この気持ちをあなたに伝えたい
「駅を出たところに美味しい店があるでしょ? 最近、友達とそこへ行って、とても美味しかったの!」
「自分だけずるいな・・・・・・」

 最愛が羨ましがっていると、早く食べるように促した。

「だから作ったの! 食べて!」
「ああ・・・・・・」

 小動物が尻尾を振りながら、遊びやご飯を強請っているような表情を向けられた。

「いただきます・・・・・・」
「召し上がれ」
「美味しそうだな」

 一口食べてみると、美味しく、黙って食べていると、美味しいかどうか質問された。最愛が美味しいことを伝えると、母が両手で万歳している姿を見て、幼さを感じた。

「お母さんの作るものはどれも美味いからな」
「娘にそう言ってもらえて本当に嬉しい! これからも頑張るからね!」
「あぁ・・・・・・」

 抱きしめられて顔が火照っているので、お茶を飲んだ。幸い、当の本人に気づかれていない。

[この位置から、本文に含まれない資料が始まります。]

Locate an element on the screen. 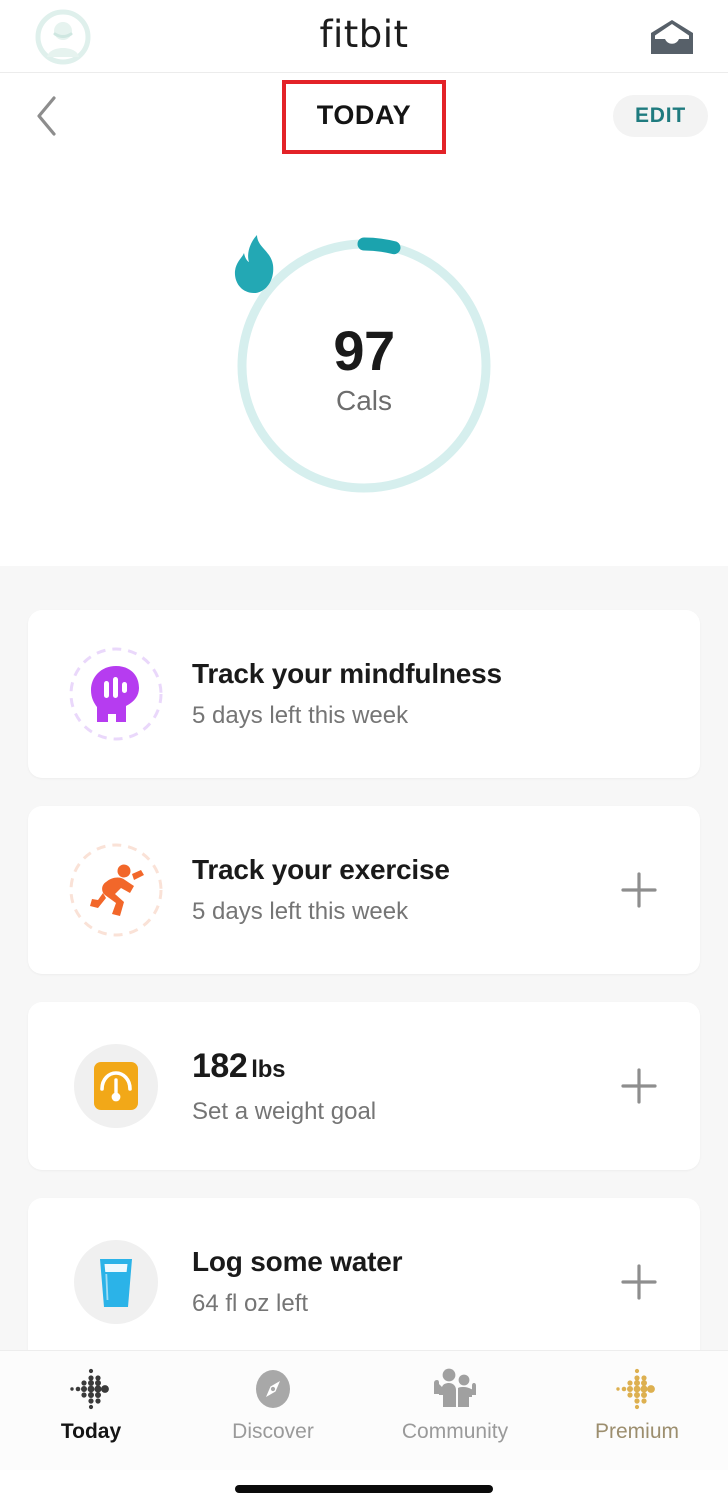 Image resolution: width=728 pixels, height=1507 pixels. tile-title: Track your exercise is located at coordinates (321, 870).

「可愛いね、最愛は。ちょっと抱きしめるとすぐに照れるから」
「なっ!」
「ふふっ・・・・・・」

 前言撤回。自分の母は本当に油断ならない人。
 顔を上げると、母が柔らかい笑みを浮かべているので、何も言えなくなり、オムライスを食べることにした。母はそっと最愛から離れて、洗い終えた皿を拭き始めた。
 食べ終えて二度目の歯磨きをしてから今度はきちんと布団の中へ入った。この日は悪夢を見てしまうのではないかと怯えていたが、何も見なかった。